When President Luis Galan was murdered in 1989, his successor Barco declared war on Colombian drug cartels. He announced that the government would renew summary extradition of Colombian traffickers wanted for crimes abroad, thus circumventing Colombia’s court system (Bagley, 1990). He also implemented policies that allowed for the confiscation of major drug dealer’s bank accounts and other assets, allowed the National Police to hold suspects for up to one week, and told the police and military to raid drug traffickers. In addition, Barco announced that he would strengthen efforts protecting judges and other judicial officials, as well as attempted to remove mayors that had close ties to traffickers, though this was quickly rescinded when both major political parties responded with an outcry against the movement (Bagley, 1990).
Drugs of Colombia
Colombia is currently the only country in the world in which the three main plant-based drugs are produced in such high amounts, and as a result has been involved in the illegal production, smuggling, and marketing of these drugs (Thoumi, 2002). It was not until the 1980s in which Colombia came to be known as the largest cocaine producer in the world, the following decade it became the largest coca grower as well (Thoumi, 2002). Presently, Colombia is the world’s leading coca cultivator. In 2007, the amount of coca cultivated in Colombia rose by 6% over the previous year (CIA, 2008). Supplementary to Cocaine are Heroin and Marijuana, which are also produced in increasingly large amounts.
Drug production and sale took off in Colombia beginning the 1960s, when there became an increase in the demand of Marijuana around the world, but especially in Europe and the United States. Initially, Marijuana was grown in Mexico and Jamaica, but when the United States government decided to fight the growing presence of the drug in their country with the use of an herbicide on Mexican Marijuana crops, the crop then began to be grown in Colombia (Thoumi, 2002). Entrepreneurs related to the drug provided the materials to plant and harvest the crop to peasants then collected the drug to be sold to American consumers. With the popularization of the crop, news spread and production grew exponentially, being grown in country-sides all around Colombia (Thoumi, 2002). Most peasants in the areas that produced the crop only did so until they had enough money to maintain their farms on legal crops (Thoumi, 2002). When many Americans began to grow their own Marijuana and the demand lessened in Colombia, the traffickers decided to introduce Methaqualone as well. Colombia fought against drug producers and traffickers with aerial-spraying of a substance that destroyed many Marijuana crops, but this did not deter the producers who merely moved their locations to areas with less state presence and higher levels of violence (Thoumi, 2002).

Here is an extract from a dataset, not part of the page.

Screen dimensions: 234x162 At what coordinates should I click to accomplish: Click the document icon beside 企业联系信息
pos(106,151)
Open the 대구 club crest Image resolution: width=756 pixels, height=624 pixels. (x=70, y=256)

Cocaine production in Colombia followed the largely-successful trafficking of Marijuana. Cocaine was a much more desirable drug, however, because its weight and volume ratios are much more valuable than Marijuana was and because it could only be grown in specific locations (Thoumi, 2002). In the 1970s, the traffickers began to export Cocaine to the United States, and when they received high profits in return, the business of selling Cocaine became self-sustainable. By 1987, Colombia was producing 11% of the world’s coca crop and the number kept rising until the 1990s when Colombia became the number one supplier of coca in the world (Thoumi, 2002). Paramilitary forces and guerrillas became increasingly involved with coca production when they came to the conclusion that promoting the planting of coca heightened peasant support. The guerrillas became a substitute for the state in these areas and implemented a very strict regime, writing their own laws and regulations, and providing sources of education, police, and justice to help resolve conflicts. In exchange for these services, they charged coca production and export taxes (Thoumi, 2002).

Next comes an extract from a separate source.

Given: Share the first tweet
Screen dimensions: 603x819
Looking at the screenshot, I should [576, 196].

Poppy cultivation was brought to attention in 1986, it has been suggested that traffickers distributed the supplies and promised crop purchases to peasants (Thoumi, 2002). Poppy plants spread quickly and resulted in increased income for peasants, but at the same time caused conflicts over payments, spreading misunderstandings about transactions and attracted outsiders to areas with increased violence (Thoumi, 2002).
Cartels
The drug trafficking business is composed of various types of people. According to Thoumi, this includes “peasants to cultivate fields, chemists, suppliers, buyers, intermediaries, pilots, lawyers, financial advisors, body guards, front men, and smugglers” (Thoumi, 2002). Even those relating to government and the enforcement of federal laws can be involved, including politicians, the national police, and para-militaries. With such a wide network of individuals helping to support this illegal industry, the business is very difficult to defeat.
The most central individuals to the drug trading business, of course, are those heading the various drug cartels prominent at one or point of another in Colombian drug history. Drug cartels gained a large amount of support previously by sponsoring schools, churches, and other institutions. The cartels also helped to raise the standard of living for an estimated 100,000 poor peasants, 400,000 of their family members and relatives, and impacted Colombia’s economy substantially (Bagley, 1989). The poverty rate in Colombia decreased and the employment rate rose following the popularization of illegal drug trade, impacting rural areas the most (Baviskar, 1996). There are several cartels within the country of Colombia, but by far the two most prominent in history are the Medellin cartel and the Cali cartel.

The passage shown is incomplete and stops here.